Tout le monde ou presque connait les SCPI, ces Sociétés Civiles de Placement Immobilier, qui permettent de devenir « propriétaire » de différents biens sans jamais devoir s’en occuper ! Plus besoin d’aller faire un crédit à la banque, de passer chez le notaire, de trouver un locataire, de gérer les travaux d’une résidence ou d’assister aux interminables réunions de copropriétaires. La société de gestion s’occupe de tout à votre place. Les SCPI investissent prioritairement dans des biens du tertiaire, principalement des immeubles de bureaux et des commerces. Certes, cet investissement permet de soutenir l’économie réelle, mais la crise qui s’annonce laisse planer le doute sur leurs performances futures. Les commerces peinent à retrouver leur clientèle, quand les bureaux se vident de leurs collaborateurs dont beaucoup sont encore en télétravail.
Un produit immobilier, pas encore estampillé ISR, mais qui en présente tous les attributs, pourrait dès lors constituer une alternative très intéressante aux SCPI et fonds responsables classiques : le fonds viager.

Un fonds vraiment solidaire à étudier de près

En plaçant son argent dans ce type de produit, l’investisseur acquiert la nue-propriété d’une maison ou d’un appartement, tandis que son propriétaire, âgé de plus de 65 ans, en conserve l’usufruit jusqu’à son décès. Le prix d’achat du bien tient compte de sa valeur sur le marché à l’instant T, assortie d’une décote calculée sur la base de l’espérance de vie de son propriétaire.
Le règlement du bien occupé peut se faire en une seule fois, évitant ainsi le système de rente, ce qui permet au vendeur de se projeter dans l’avenir, chez lui, avec une épargne suffisante pour subvenir à ses besoins actuels et futurs. En plus d’être porteur de sens, en permettant le maintien à domicile des personnes âgées, mais aussi une élévation de leur niveau de vie, le profil de risque sur ce produit reste prudent.
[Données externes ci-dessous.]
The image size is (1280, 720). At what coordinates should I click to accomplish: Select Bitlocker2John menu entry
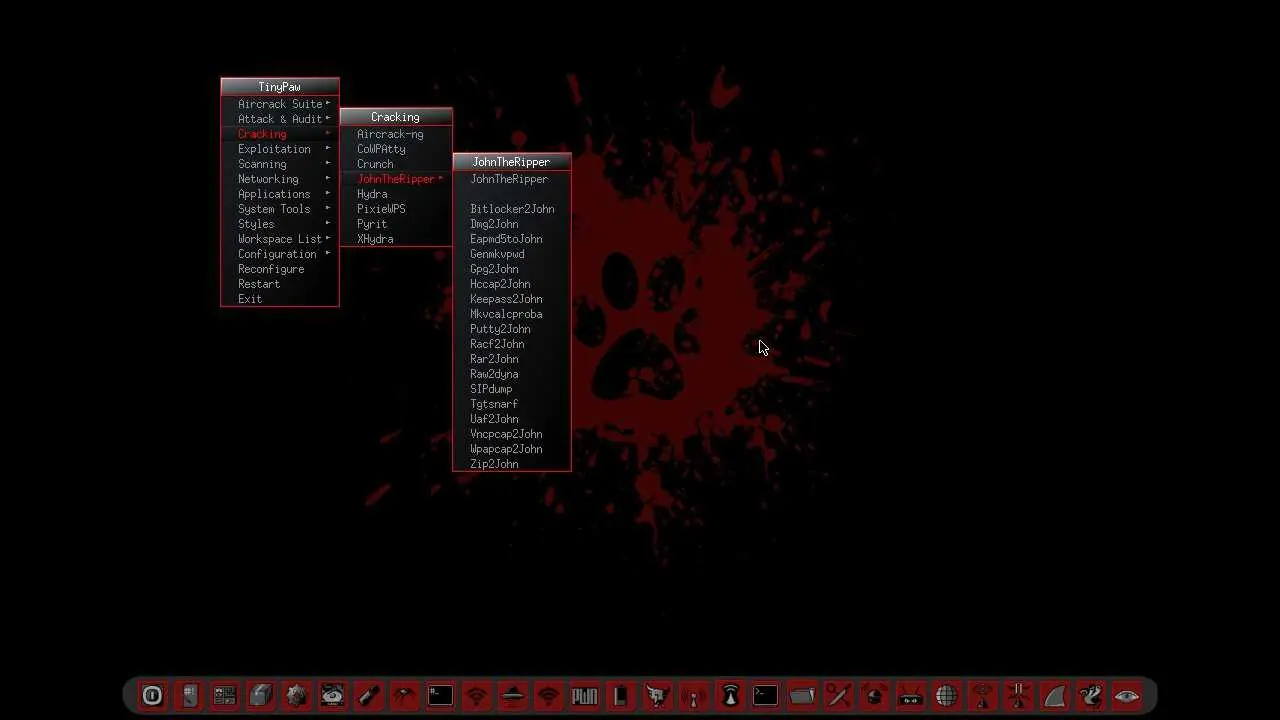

Contrairement à un investissement dans une SCPI très dépendant du marché de l’immobilier, le fonds viager présente l’avantage de mutualiser le risque de mortalité grâce à la taille et à l’antériorité de son portefeuille de biens et ne peut être impacté qu’à hauteur de la quote-part nue-propriétaire. Or, celle-ci se reconstitue dans le temps.
Dans notre pays, nous sommes confrontés à un vieillissement de la population, qui entraîne de lourdes dépenses pour l’État : versement des retraites, gestion de la dépendance… Le recours aux fonds privés pour participer à ce financement apparait donc comme une option pertinente, d’autant qu’elle se révèle gagnante pour les séniors, mais aussi, le plus souvent et quand elle est bien gérée, pour les investisseurs.